Interface element records:
────

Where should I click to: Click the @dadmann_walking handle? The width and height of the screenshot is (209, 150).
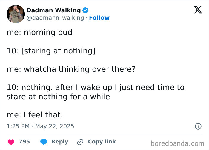[x=55, y=18]
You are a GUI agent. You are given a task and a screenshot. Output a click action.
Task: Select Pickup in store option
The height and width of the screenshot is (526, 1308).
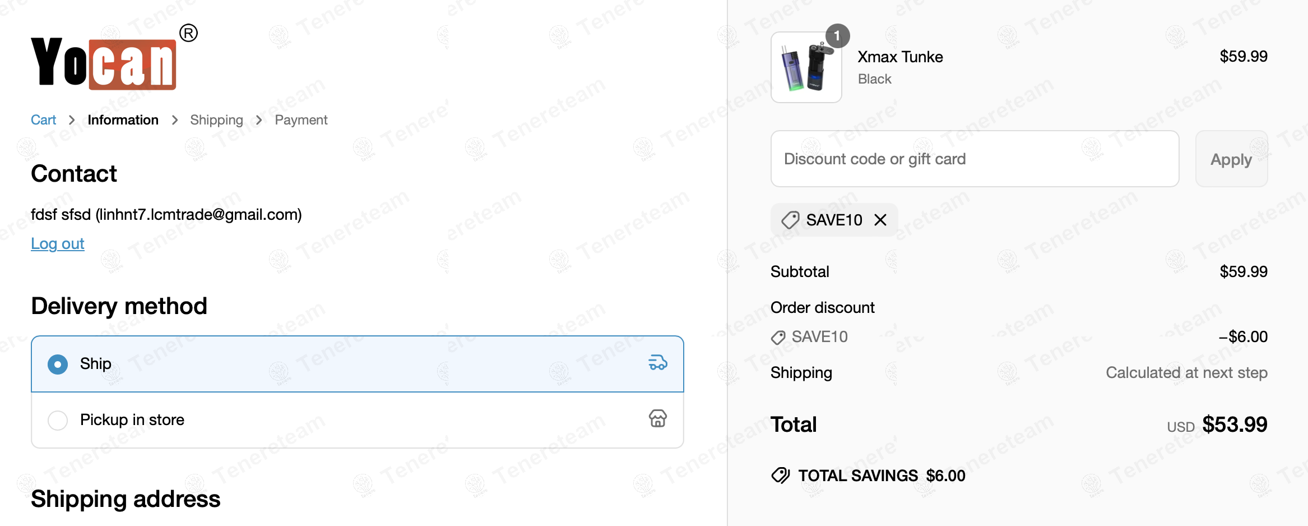click(x=58, y=420)
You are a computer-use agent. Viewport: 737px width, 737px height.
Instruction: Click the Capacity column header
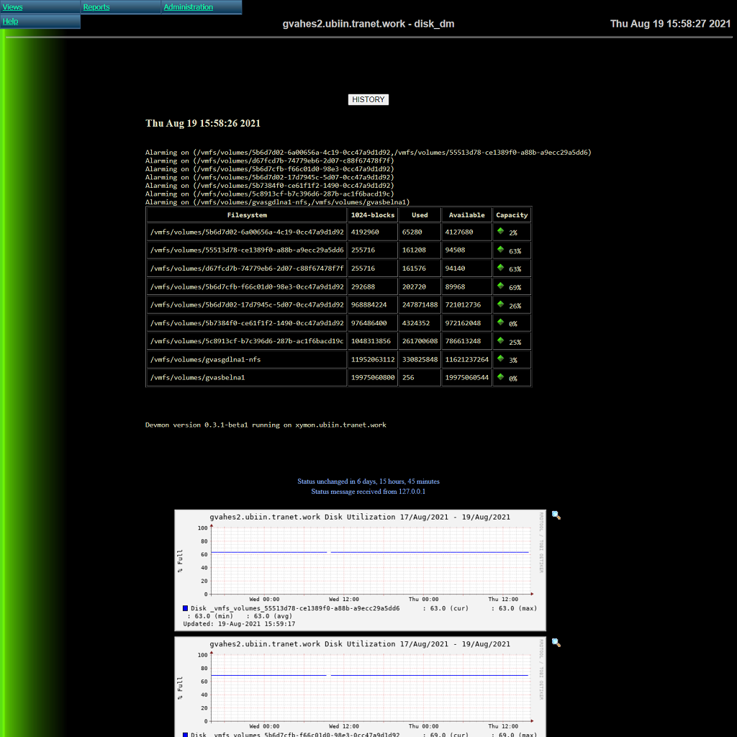pyautogui.click(x=512, y=215)
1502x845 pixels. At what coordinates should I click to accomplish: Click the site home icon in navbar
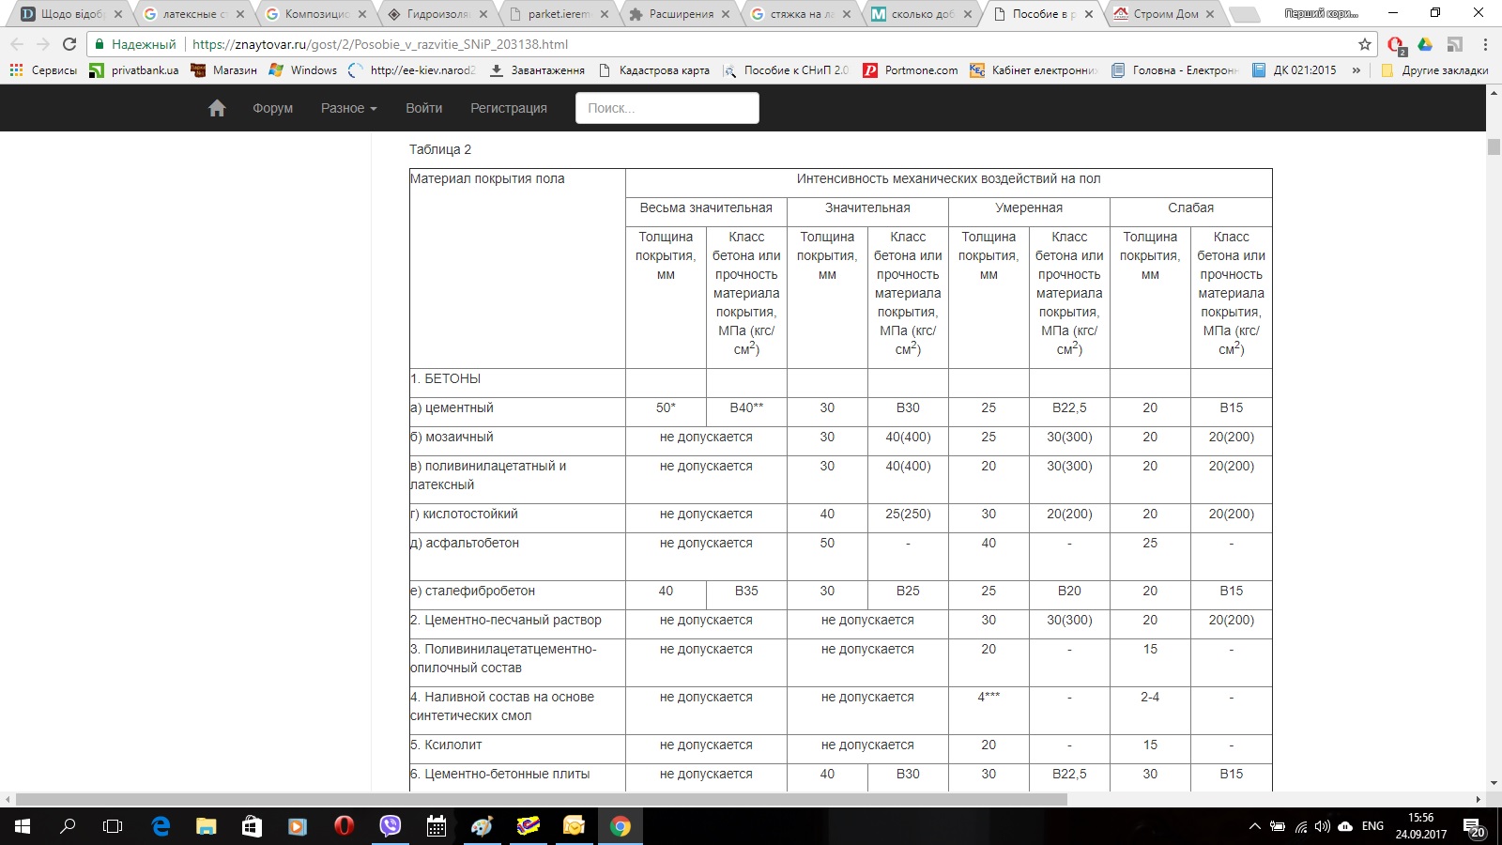pyautogui.click(x=217, y=108)
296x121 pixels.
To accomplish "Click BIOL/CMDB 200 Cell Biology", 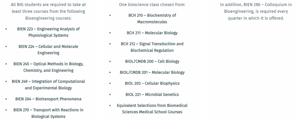I will coord(152,61).
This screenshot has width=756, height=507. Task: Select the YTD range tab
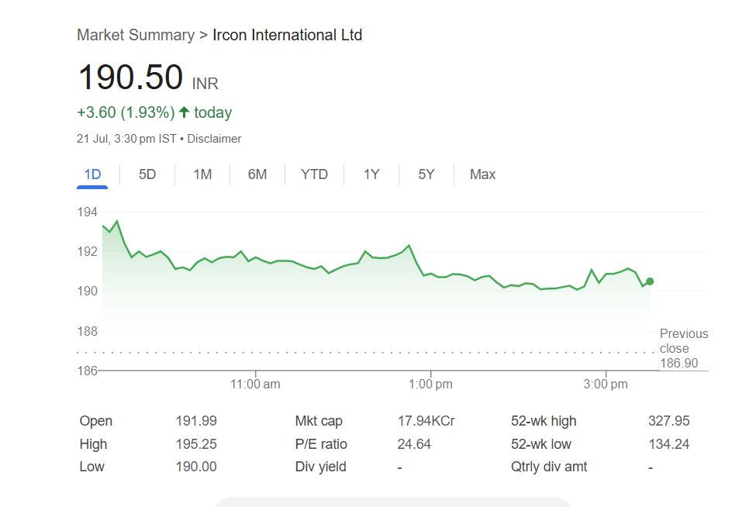tap(314, 174)
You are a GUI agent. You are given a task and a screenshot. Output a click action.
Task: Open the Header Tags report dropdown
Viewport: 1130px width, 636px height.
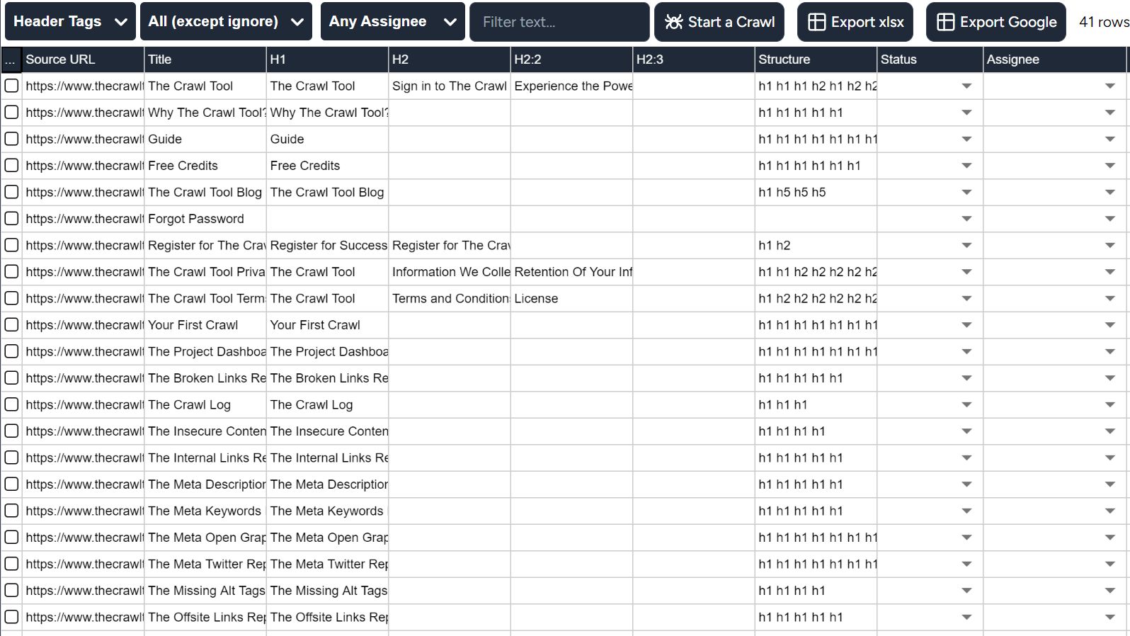69,22
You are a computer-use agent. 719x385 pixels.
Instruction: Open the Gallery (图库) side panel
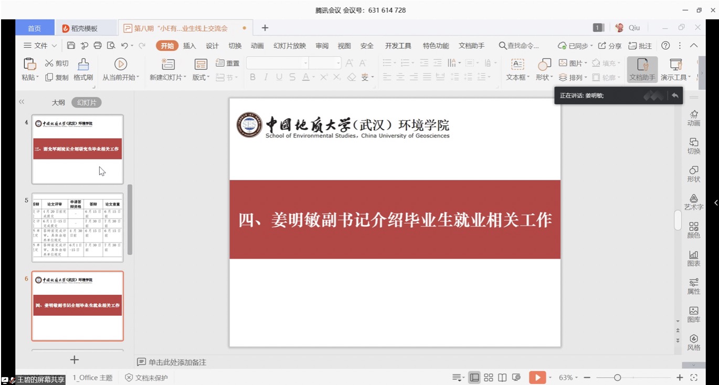(694, 314)
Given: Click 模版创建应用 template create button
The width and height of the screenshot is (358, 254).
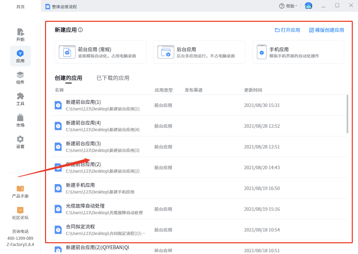Looking at the screenshot, I should [326, 30].
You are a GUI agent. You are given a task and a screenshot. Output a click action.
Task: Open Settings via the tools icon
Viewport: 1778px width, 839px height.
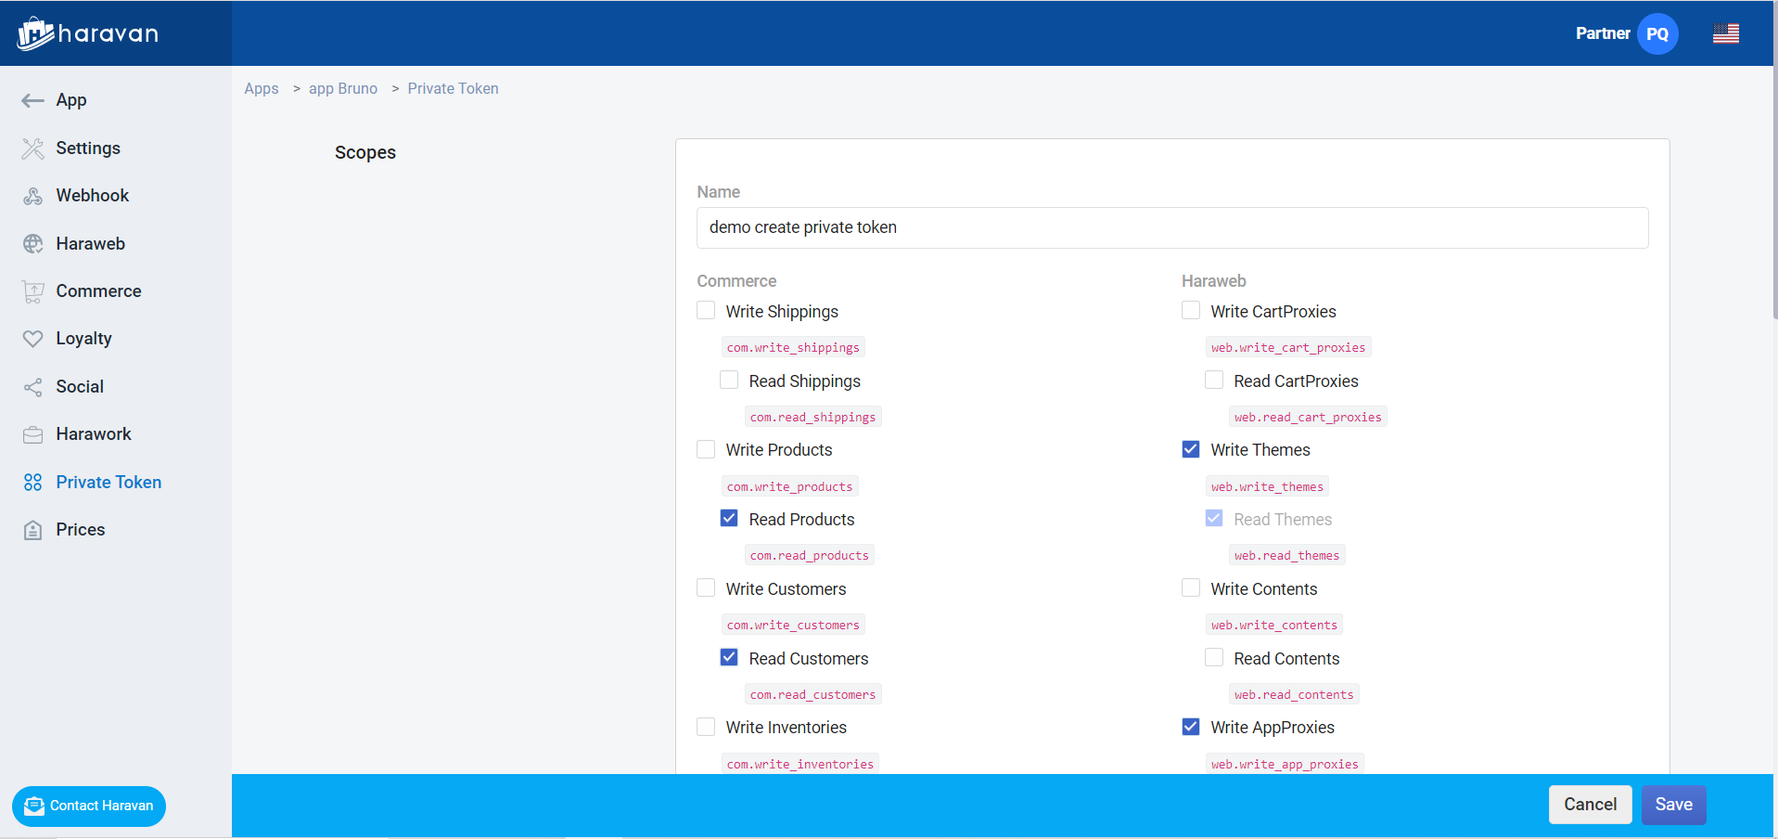coord(32,148)
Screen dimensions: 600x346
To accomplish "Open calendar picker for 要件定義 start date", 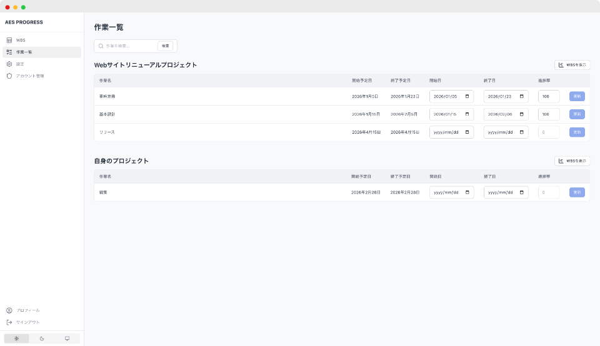I will pos(467,97).
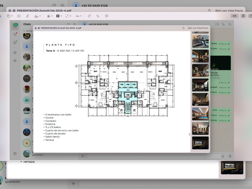Open the Archived chats sidebar icon

pos(15,53)
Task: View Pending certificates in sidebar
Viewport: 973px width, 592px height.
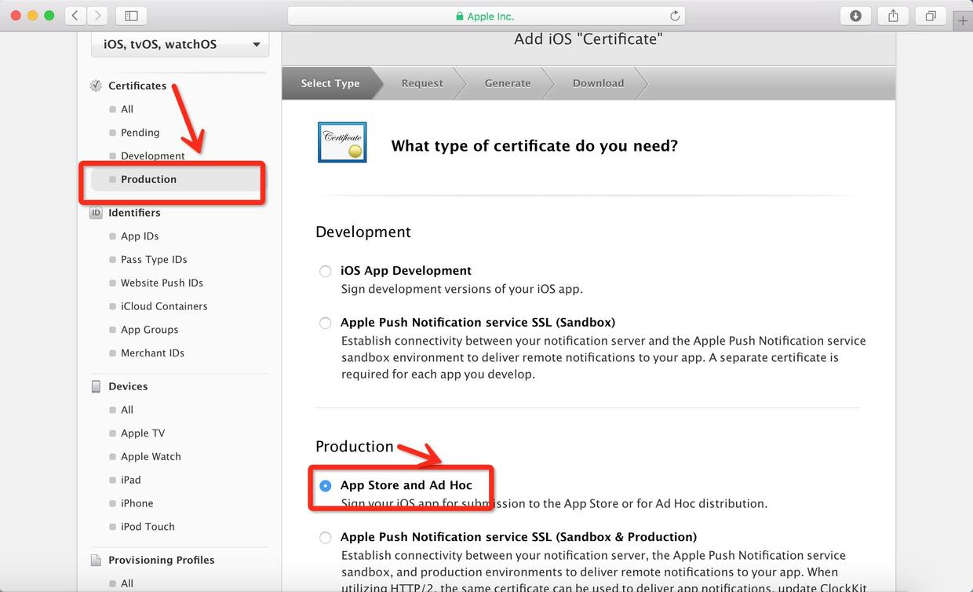Action: point(140,133)
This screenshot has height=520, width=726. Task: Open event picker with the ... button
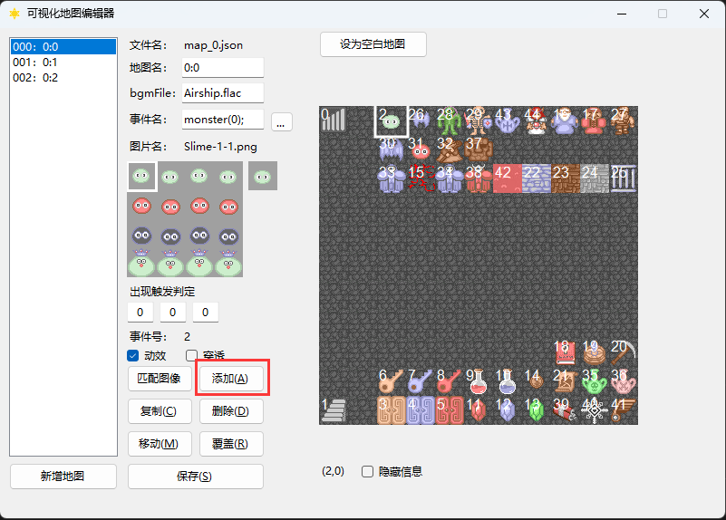(282, 121)
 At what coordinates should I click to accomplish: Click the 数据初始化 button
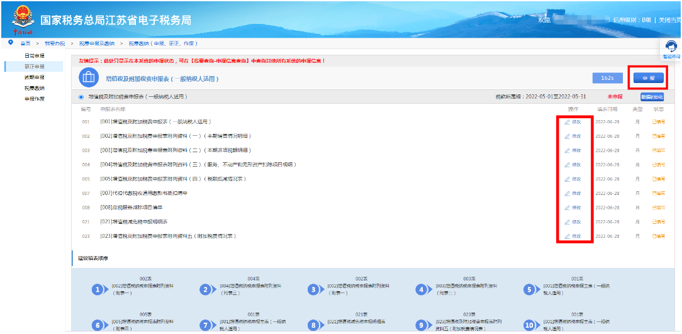pyautogui.click(x=652, y=97)
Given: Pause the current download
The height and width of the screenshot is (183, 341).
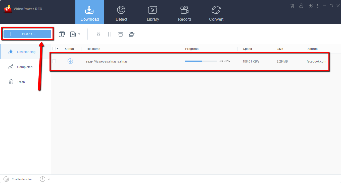Looking at the screenshot, I should point(109,34).
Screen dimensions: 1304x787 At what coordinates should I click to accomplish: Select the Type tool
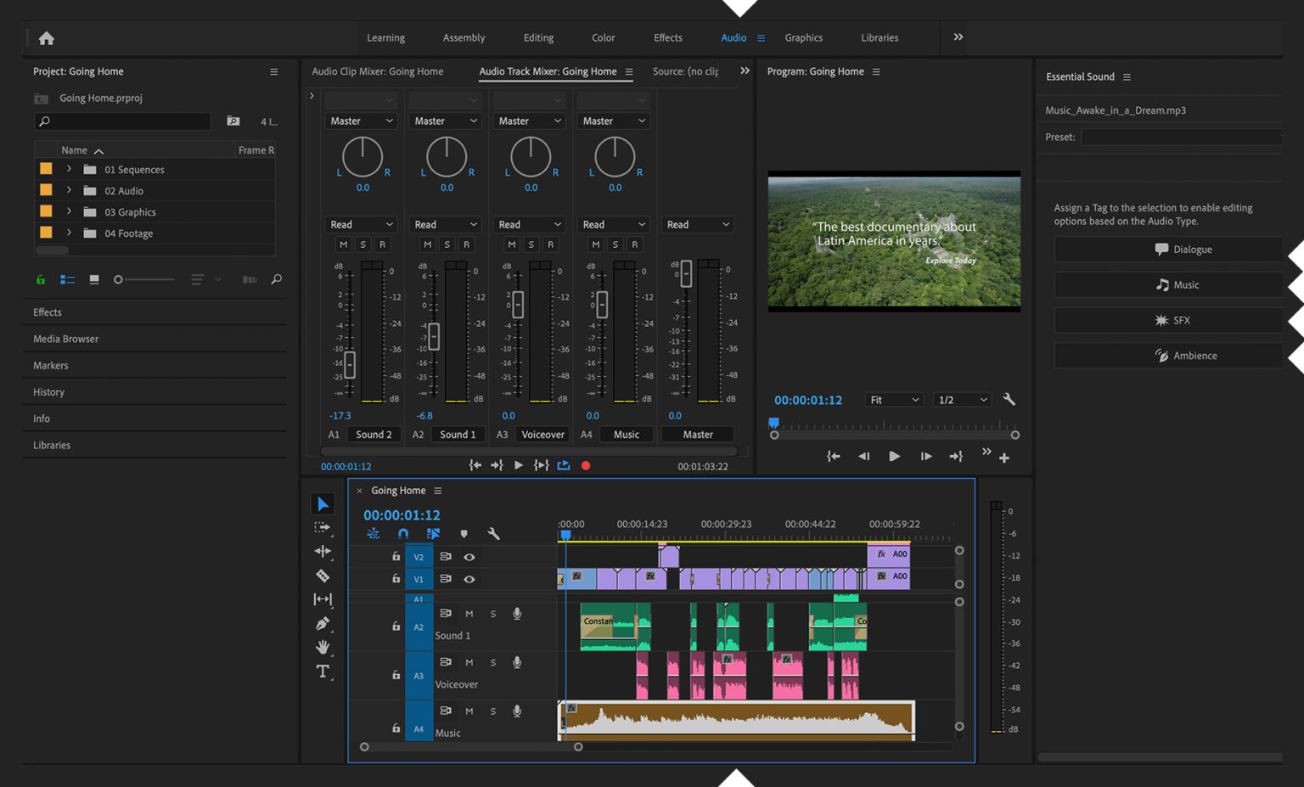click(x=323, y=672)
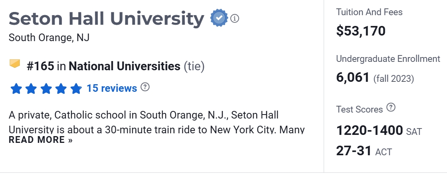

────

* _What is needed_
Give the records in the stretch from the line that contains "You are a computer-use agent. 719x385 pixels." through the line that contains "coord(32,148)" as a two-column CSV with the columns input and output. Use one row per record, put each field in quotation marks, replace line breaks with spaces, and omit the pictures.

* _Right answer_
input,output
"You are a computer-use agent. 719x385 pixels. Instruction: Open the Gallery (图库) side panel","(694, 314)"
"Given: Click 模版创建应用 template create button The width and height of the screenshot is (358, 254).","Looking at the screenshot, I should [326, 30]."
"You are a GUI agent. You are given a task and a screenshot. Output a click action. Task: Open Settings via the tools icon Viewport: 1778px width, 839px height.","coord(32,148)"